The ending of the episode is a tremendous shock. The camera pans around the quiet Murphy home in the middle of the night, when everything starts to shake. A large earthquake throws shelving and pictures all around the house; John and Erika run to protect their children. Evie is gone from her bed and Erika is highly upset. “She’s never done this before.” Erika exclaims about Evie possibly sneaking out or worse. Calls are made to Erika’s friend’s families, and it’s learned that her two friends are missing also. Michael tells his father that Evie and her friends might be at the lake, as that’s their hang out spot. When John and Michael arrive at the lake, they find Erika’s friend’s car running, music playing, doors locked, with no one inside. Michael looks to the lake, “Dad, the water is gone!” as dying fish flop about gasping for air. A second Departure has occurred to those who thought they were spared. No one is safe from the force of the unexplained event, no matter what they had believed before that moment. A magnificently scary way to end the first episode of a stunning, entrancing drama.
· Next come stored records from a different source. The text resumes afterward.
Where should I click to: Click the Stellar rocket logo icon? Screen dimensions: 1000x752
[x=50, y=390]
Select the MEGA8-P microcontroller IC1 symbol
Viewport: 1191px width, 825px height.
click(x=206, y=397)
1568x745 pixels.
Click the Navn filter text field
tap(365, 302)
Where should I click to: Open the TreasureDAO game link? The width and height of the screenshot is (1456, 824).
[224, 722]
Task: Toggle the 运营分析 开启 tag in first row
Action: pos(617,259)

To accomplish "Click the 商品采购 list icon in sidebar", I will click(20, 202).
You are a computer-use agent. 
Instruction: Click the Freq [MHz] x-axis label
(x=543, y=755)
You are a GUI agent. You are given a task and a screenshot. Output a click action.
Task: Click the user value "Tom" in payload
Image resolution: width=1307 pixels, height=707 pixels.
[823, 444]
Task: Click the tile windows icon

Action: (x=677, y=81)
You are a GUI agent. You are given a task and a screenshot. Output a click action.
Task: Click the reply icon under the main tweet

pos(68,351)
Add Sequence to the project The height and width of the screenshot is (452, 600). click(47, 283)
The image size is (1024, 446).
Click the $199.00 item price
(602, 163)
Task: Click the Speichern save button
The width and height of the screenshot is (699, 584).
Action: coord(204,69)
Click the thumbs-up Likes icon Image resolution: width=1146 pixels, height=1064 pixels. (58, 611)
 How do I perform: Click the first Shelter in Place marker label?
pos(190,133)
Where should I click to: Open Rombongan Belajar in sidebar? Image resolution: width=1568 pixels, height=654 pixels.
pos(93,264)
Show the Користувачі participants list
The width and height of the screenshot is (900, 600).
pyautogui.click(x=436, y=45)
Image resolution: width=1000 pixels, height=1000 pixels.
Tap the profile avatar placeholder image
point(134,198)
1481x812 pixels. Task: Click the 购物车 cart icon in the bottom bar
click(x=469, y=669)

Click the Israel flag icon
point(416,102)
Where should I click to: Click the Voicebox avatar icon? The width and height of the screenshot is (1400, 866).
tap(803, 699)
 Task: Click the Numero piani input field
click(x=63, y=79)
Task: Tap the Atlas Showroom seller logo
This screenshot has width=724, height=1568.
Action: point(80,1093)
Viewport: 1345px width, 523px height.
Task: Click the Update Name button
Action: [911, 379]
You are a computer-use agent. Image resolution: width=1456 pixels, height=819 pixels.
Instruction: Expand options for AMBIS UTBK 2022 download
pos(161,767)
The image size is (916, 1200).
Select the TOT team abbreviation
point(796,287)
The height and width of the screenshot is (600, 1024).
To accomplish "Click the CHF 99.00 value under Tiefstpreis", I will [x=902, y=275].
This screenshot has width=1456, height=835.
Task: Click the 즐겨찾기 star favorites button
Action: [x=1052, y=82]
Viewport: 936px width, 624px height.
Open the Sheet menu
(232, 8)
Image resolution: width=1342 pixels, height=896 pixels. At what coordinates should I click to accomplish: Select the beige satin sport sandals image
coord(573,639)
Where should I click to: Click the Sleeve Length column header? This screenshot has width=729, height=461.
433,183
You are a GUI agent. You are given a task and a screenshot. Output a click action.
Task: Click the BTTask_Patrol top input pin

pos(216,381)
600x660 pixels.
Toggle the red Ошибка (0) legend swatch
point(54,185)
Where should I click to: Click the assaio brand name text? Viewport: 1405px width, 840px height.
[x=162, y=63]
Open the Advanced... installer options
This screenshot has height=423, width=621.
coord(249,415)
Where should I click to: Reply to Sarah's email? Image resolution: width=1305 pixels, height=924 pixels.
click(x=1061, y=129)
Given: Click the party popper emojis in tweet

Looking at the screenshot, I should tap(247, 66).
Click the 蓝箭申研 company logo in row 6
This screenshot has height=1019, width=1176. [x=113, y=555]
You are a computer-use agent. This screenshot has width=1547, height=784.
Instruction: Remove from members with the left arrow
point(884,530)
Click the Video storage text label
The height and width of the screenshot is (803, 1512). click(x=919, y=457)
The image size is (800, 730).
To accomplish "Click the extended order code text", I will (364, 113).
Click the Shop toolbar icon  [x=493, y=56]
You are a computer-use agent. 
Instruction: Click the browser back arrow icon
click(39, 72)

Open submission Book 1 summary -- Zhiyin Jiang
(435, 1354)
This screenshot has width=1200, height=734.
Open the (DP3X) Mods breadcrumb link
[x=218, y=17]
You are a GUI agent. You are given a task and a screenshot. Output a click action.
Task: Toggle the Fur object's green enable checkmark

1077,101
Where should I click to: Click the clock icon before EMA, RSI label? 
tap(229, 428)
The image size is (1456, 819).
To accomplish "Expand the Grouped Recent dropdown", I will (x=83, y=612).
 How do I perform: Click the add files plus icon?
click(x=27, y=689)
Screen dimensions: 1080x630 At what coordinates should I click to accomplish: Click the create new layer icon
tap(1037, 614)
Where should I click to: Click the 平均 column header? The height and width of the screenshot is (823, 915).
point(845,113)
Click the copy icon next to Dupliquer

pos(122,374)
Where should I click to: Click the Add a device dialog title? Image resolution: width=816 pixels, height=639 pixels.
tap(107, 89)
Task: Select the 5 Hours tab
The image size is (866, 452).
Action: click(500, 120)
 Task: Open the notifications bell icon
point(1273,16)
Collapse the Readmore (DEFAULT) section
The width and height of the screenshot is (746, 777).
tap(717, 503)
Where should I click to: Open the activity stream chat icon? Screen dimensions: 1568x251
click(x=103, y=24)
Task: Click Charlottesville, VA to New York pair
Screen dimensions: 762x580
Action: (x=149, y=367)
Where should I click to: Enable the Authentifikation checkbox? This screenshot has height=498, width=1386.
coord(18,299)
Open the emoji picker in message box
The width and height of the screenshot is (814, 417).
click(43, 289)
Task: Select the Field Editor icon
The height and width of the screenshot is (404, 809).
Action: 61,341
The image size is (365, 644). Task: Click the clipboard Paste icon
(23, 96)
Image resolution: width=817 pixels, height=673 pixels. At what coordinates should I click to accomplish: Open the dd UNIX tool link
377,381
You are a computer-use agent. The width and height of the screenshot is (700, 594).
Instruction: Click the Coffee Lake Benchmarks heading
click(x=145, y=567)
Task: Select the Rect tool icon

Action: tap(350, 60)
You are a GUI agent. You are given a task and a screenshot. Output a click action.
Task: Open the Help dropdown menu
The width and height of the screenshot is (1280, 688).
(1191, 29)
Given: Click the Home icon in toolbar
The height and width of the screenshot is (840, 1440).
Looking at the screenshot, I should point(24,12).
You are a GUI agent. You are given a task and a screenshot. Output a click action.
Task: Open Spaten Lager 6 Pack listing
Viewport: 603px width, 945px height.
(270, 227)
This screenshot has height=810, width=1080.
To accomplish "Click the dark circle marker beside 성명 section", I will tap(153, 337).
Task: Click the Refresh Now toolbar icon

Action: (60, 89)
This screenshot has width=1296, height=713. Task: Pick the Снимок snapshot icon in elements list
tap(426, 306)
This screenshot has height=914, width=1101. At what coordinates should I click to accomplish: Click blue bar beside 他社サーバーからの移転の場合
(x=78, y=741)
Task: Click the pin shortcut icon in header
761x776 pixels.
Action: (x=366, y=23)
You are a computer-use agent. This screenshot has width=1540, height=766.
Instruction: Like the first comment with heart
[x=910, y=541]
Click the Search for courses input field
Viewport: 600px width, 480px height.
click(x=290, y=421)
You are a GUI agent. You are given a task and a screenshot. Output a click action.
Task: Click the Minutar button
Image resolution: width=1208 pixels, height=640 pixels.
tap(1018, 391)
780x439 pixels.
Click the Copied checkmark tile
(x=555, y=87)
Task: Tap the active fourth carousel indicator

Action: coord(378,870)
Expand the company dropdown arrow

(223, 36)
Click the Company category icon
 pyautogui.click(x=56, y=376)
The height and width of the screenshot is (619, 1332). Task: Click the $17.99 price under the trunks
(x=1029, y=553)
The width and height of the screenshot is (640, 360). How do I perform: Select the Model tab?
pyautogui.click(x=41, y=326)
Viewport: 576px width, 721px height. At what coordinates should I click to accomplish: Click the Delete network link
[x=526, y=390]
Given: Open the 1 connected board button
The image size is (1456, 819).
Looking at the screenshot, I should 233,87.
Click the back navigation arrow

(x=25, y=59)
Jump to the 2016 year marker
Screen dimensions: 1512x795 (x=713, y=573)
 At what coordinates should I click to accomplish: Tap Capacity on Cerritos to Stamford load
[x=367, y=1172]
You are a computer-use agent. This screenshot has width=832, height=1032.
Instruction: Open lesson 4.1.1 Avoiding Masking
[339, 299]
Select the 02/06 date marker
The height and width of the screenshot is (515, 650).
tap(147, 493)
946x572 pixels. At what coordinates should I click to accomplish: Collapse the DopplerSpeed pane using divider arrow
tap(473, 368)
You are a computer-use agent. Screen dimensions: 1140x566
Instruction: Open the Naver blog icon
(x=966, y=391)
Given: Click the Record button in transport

Note: John burns down the homes of those he views as frauds. His arguement “He’s selling a lie and people are buying it.” is valid, to a point. He does not object to his son being a junior minister, which some could say is selling a lie. He does not seem to mind the man who drags a goat into the town diner and slaughters it, as a sacrifice of some sort. John does not seem concerned with the homeless man who lives atop a tower in the town, keeping watch, who is given food daily by Michael. Is John really a crusader against false-faith for profit or is there another impetus to his decisions on who should be punished?
Fun Note: The one joke big joke from season one has a new punchline. Apparently the entire cast of Perfect Strangers did not Depart. Cousin Larry aka Mark Linn-Baker(playing himself) faked being Departed, assumed a new identity, and moved to Colombia! Best cameo ever!!